__TASK TO COMPLETE__: Write each line exactly, from the line that holds "Where should I click to: Click the 选择" through the final line of the material, and no other line.

__RECORD SET__:
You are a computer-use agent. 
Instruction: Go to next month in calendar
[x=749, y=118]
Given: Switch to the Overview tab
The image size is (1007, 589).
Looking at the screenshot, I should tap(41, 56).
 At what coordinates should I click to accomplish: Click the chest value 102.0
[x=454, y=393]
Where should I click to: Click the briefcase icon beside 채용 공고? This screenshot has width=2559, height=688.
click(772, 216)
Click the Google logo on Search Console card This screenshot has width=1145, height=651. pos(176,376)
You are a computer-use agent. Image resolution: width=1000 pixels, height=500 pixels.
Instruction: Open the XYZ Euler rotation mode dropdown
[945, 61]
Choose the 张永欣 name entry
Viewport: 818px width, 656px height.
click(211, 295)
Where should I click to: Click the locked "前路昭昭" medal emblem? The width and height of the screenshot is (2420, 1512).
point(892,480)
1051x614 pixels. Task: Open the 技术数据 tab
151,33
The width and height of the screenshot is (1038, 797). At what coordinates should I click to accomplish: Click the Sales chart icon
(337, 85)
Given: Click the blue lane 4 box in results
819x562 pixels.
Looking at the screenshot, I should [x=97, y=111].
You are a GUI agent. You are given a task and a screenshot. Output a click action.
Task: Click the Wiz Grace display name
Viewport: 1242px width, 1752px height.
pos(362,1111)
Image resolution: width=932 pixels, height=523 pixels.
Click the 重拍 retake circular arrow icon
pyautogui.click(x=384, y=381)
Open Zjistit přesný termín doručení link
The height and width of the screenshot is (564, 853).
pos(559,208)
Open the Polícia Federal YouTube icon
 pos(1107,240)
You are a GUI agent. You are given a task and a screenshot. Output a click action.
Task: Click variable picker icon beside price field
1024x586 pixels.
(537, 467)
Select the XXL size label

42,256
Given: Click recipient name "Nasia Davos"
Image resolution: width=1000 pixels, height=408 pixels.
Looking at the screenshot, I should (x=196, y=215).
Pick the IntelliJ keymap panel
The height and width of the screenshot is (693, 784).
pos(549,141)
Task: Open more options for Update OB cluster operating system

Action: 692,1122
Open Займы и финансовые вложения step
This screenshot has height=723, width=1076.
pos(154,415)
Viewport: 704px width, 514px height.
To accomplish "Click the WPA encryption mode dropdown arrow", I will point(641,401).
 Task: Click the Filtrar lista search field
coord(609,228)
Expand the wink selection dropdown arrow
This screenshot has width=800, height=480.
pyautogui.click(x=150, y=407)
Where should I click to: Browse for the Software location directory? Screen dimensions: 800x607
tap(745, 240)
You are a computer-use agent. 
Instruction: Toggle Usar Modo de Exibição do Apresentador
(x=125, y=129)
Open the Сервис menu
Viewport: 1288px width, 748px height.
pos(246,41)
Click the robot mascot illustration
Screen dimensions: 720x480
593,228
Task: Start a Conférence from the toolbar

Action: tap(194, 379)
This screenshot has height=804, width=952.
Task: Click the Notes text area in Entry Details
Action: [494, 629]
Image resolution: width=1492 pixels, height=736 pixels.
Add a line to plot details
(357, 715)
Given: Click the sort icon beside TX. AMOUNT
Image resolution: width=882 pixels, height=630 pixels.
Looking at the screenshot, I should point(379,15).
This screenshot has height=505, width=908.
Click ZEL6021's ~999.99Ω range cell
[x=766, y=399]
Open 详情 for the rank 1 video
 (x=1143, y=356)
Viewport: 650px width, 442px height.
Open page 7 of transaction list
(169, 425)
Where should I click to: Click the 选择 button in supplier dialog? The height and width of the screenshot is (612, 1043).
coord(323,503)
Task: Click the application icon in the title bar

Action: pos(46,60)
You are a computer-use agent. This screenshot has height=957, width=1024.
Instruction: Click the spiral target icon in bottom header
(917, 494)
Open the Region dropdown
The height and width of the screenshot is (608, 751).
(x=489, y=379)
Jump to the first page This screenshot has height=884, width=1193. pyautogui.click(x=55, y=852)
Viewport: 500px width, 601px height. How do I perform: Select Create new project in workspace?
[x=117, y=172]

__WRITTEN RESPONSE__:
Where should I click to: Click the 选择 button in supplier dialog? The height and width of the screenshot is (612, 1043).
coord(323,503)
Task: Click the application icon in the title bar

Action: pos(46,60)
You are a computer-use agent. This screenshot has height=957, width=1024.
Instruction: Click the spiral target icon in bottom header
(917, 494)
Open the Region dropdown
The height and width of the screenshot is (608, 751).
(x=489, y=379)
Jump to the first page This screenshot has height=884, width=1193. pyautogui.click(x=55, y=852)
Viewport: 500px width, 601px height. How do I perform: Select Create new project in workspace?
[x=117, y=172]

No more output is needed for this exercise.